Load-related degenerative changes in the plantar fascia at the medial calcaneal insertion. Contributors include training error, sudden weight gain, occupational standing, calf and intrinsic foot weakness, and footwear changes.

Epidemiology — who gets it

One of the most common causes of heel pain — affects roughly 10% of adults at some point. Peak age 40–60. Both active and sedentary populations.

Clinical signs

Tenderness at the medial calcaneal tubercle, pain reproduced with first steps in the morning, windlass test, and resisted toe extension. Tight calf complex common.

Symptoms

Sharp heel pain, especially with first steps in the morning and after periods of inactivity. Improves with warm-up but worsens with prolonged standing or end of day.

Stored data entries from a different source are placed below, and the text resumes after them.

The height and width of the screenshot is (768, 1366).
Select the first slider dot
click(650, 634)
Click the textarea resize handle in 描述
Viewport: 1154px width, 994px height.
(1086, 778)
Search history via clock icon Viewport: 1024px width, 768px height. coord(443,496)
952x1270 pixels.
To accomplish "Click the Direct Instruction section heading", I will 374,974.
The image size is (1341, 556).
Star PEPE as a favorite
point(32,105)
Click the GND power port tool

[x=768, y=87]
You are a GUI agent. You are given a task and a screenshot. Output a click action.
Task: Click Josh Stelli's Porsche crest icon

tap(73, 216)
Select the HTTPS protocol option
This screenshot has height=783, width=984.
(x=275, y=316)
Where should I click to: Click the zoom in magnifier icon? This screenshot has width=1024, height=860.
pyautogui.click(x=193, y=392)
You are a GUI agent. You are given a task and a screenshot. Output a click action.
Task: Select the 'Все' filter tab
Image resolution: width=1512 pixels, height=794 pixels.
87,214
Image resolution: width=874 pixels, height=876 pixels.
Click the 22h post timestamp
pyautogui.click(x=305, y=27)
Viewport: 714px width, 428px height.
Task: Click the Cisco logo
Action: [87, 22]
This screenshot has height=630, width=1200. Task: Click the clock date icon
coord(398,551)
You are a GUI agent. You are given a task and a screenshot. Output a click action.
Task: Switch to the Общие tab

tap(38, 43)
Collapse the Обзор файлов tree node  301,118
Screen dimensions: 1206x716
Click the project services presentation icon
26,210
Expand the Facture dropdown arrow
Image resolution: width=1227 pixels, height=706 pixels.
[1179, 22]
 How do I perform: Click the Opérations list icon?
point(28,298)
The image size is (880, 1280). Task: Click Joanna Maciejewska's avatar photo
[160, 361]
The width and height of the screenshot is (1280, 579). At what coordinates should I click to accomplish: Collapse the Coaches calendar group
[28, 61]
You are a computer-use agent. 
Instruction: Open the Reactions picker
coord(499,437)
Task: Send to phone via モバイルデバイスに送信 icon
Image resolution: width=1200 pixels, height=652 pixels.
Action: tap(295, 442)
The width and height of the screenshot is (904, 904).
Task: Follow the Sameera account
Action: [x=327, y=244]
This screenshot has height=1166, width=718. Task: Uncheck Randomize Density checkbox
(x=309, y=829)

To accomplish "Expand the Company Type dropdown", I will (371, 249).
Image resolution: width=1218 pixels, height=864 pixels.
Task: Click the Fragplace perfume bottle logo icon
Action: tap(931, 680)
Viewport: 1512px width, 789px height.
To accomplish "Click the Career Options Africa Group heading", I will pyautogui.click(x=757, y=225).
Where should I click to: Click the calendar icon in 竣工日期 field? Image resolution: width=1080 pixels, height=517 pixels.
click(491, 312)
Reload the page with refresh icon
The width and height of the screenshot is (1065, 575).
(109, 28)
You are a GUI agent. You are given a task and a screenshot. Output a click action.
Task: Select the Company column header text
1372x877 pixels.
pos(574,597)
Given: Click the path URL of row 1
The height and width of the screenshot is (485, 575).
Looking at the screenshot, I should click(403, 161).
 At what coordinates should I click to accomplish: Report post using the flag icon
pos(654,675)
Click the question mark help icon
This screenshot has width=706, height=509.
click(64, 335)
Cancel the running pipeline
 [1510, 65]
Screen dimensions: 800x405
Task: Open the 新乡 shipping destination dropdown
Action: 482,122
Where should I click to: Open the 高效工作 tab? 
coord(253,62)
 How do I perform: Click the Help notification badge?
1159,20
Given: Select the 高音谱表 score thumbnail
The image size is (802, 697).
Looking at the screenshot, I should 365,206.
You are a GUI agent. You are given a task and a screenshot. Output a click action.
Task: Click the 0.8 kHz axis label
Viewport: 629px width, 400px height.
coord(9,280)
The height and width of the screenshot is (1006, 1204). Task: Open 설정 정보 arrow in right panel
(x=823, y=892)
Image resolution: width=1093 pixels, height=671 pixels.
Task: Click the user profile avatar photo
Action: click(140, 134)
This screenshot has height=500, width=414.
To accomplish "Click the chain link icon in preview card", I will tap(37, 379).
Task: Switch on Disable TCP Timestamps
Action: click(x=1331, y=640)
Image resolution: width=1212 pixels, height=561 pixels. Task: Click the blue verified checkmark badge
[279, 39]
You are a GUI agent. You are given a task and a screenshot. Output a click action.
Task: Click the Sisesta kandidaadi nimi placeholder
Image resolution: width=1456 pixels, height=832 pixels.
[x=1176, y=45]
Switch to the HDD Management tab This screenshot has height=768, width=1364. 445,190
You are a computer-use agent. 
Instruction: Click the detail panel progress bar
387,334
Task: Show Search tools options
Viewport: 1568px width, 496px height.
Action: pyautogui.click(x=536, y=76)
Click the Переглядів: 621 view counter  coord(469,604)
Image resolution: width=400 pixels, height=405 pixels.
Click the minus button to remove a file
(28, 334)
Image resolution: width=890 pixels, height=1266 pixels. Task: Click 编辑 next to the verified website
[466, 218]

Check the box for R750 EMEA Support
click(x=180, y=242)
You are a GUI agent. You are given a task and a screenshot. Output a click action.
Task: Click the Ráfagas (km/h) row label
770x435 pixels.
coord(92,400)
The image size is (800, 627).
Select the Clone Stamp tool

Best evidence for chiropractic treatment

Rathleff et al. (Scand J Med Sci Sports 2015) demonstrated that high-load strength training (heel raises with a towel under the toes to load the plantar fascia) outperforms stretching alone. JOSPT 2023 plantar heel pain CPG (Koc et al.) supports a multimodal approach including loading, education, and shockwave in selected refractory cases. Orthoses provide short-term pain relief. Corticosteroid injection has short-term benefit but no clear long-term advantage.

When to seek emergency care

Some symptoms need urgent medical attention — not a chiropractic visit. Call 911 or go to the nearest emergency department for: progressive limb weakness, loss of bowel or bladder control, saddle anesthesia (numbness in the groin/inner thighs), severe unrelenting pain unrelieved by position, signs of fracture after significant trauma, chest pain, stroke-like symptoms (face drooping, arm weakness, speech changes), or any rapidly worsening or unusual symptom.

Bottom line

Plantar fasciopathy responds well to high-load progressive strengthening. Stretching and rest alone fall short — capacity is what restores function.